#### Requirement:
For the entries below, work out how many lines contain the string "agent" and write only the number.

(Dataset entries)
----

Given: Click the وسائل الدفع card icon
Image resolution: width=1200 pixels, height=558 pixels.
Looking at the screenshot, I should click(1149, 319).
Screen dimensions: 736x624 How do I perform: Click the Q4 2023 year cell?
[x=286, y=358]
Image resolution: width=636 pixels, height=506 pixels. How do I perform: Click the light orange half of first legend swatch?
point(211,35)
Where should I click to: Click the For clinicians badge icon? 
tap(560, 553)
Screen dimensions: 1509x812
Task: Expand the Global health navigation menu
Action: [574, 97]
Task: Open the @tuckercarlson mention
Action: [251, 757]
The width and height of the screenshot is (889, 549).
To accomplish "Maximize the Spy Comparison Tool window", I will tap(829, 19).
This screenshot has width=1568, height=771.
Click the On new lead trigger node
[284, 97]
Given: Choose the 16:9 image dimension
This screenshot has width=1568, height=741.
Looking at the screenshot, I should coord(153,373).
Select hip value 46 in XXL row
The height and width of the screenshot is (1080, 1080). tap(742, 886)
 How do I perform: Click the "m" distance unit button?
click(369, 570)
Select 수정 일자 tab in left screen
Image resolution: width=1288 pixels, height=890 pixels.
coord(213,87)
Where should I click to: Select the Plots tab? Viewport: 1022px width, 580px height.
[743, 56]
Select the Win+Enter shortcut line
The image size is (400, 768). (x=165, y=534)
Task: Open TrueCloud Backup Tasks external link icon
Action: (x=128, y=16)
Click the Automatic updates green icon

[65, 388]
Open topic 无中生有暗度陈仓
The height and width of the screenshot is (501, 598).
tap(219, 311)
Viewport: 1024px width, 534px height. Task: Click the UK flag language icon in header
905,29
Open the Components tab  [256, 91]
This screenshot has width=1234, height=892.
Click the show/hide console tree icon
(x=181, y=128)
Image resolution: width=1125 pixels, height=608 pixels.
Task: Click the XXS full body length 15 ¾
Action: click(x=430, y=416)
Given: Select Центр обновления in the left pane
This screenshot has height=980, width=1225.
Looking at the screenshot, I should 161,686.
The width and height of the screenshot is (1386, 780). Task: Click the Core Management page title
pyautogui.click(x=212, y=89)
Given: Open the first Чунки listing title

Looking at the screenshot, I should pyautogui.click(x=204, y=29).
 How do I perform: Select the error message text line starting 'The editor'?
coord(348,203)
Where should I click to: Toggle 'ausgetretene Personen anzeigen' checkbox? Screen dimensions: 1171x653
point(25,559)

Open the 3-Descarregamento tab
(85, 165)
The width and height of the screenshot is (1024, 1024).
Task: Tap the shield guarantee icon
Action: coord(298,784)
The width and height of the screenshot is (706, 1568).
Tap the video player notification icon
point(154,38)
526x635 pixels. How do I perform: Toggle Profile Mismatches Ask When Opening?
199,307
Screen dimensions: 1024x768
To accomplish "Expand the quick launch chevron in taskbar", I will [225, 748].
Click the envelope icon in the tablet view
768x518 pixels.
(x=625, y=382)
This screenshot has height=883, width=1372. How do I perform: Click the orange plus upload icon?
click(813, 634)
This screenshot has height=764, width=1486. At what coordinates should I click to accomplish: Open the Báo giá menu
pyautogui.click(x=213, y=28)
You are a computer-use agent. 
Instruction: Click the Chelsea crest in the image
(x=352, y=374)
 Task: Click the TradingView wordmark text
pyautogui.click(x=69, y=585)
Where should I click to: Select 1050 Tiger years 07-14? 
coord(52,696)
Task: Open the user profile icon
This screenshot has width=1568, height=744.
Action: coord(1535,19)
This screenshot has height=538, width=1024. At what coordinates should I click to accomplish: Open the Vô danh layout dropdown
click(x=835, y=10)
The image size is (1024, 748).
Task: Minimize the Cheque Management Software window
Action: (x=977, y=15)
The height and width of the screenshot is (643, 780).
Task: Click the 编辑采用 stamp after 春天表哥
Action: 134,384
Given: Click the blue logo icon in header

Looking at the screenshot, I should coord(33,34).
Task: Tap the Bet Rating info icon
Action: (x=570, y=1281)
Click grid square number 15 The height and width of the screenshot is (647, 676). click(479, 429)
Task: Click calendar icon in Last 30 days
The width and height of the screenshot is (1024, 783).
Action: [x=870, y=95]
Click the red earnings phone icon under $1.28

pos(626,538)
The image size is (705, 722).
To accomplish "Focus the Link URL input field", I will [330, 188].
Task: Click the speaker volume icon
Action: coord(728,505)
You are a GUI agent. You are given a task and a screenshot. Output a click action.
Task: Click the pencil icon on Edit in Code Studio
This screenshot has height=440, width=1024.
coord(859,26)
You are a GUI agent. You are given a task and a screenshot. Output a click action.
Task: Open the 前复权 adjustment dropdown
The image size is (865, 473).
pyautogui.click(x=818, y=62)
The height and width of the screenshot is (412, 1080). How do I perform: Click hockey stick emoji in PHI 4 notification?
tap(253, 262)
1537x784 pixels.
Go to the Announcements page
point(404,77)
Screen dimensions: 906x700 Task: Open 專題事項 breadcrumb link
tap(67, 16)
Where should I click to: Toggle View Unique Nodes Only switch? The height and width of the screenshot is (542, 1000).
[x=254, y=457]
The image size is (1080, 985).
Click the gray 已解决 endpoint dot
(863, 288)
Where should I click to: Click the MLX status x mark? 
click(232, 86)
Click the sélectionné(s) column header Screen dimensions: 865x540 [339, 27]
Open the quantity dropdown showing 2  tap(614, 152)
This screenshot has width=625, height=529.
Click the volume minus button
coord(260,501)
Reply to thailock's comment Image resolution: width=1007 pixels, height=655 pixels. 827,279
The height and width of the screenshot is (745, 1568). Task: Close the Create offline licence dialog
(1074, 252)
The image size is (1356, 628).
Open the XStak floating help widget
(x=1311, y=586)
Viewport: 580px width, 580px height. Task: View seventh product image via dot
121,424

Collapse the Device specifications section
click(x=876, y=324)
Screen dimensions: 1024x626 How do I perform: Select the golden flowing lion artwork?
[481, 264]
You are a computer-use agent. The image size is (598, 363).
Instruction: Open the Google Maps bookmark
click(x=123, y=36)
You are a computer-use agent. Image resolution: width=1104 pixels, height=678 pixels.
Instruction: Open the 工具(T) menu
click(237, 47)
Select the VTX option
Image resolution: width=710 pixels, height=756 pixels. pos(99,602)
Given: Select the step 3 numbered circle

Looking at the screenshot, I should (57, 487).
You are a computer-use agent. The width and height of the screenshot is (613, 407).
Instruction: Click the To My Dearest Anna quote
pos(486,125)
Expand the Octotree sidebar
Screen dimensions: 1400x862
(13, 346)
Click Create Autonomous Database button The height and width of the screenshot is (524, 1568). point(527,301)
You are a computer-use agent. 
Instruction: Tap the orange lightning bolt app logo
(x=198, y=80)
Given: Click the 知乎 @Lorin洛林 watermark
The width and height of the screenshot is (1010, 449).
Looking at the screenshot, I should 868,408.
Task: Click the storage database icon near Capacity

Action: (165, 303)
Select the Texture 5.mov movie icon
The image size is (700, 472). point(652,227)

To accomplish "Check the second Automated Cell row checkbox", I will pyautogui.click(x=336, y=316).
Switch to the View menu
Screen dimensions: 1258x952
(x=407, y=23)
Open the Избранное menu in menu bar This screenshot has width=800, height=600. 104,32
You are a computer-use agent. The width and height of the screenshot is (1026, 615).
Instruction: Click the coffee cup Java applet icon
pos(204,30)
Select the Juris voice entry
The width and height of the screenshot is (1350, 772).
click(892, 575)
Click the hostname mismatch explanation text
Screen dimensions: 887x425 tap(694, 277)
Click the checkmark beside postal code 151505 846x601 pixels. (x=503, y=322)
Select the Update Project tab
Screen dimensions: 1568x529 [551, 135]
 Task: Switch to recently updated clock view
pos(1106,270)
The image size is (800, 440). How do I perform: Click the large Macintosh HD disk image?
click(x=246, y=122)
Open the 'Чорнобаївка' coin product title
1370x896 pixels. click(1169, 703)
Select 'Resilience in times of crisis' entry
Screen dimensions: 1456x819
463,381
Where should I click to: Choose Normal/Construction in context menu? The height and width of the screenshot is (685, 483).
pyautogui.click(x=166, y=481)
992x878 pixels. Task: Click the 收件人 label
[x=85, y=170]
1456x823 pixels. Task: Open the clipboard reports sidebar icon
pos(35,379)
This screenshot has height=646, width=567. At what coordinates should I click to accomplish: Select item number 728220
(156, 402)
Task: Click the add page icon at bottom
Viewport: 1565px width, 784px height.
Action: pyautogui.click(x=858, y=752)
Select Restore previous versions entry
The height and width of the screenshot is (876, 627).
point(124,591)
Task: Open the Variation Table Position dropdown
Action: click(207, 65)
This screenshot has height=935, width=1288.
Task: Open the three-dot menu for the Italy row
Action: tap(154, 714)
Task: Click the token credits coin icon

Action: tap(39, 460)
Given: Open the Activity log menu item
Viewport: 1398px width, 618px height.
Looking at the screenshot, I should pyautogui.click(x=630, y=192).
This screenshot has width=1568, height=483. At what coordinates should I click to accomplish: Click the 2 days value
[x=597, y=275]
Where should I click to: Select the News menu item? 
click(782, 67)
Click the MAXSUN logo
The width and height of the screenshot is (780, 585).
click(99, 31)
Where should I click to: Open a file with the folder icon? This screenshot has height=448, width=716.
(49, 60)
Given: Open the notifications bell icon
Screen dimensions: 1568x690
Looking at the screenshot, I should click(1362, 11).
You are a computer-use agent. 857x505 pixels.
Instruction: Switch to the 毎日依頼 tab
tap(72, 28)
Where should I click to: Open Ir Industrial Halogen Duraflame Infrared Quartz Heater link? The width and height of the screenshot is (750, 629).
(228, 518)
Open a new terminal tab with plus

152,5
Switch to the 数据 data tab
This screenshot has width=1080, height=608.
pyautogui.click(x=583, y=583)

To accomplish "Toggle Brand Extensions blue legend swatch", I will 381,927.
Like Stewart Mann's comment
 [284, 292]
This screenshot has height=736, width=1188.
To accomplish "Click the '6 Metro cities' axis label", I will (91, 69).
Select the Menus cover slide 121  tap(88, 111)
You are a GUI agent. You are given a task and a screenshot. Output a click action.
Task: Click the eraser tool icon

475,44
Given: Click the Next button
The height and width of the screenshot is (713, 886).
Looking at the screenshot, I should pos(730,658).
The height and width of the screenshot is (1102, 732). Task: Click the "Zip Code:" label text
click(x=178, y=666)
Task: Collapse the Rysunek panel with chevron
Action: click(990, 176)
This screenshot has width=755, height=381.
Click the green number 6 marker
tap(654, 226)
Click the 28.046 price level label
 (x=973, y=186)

----

#### Answer to this task:
10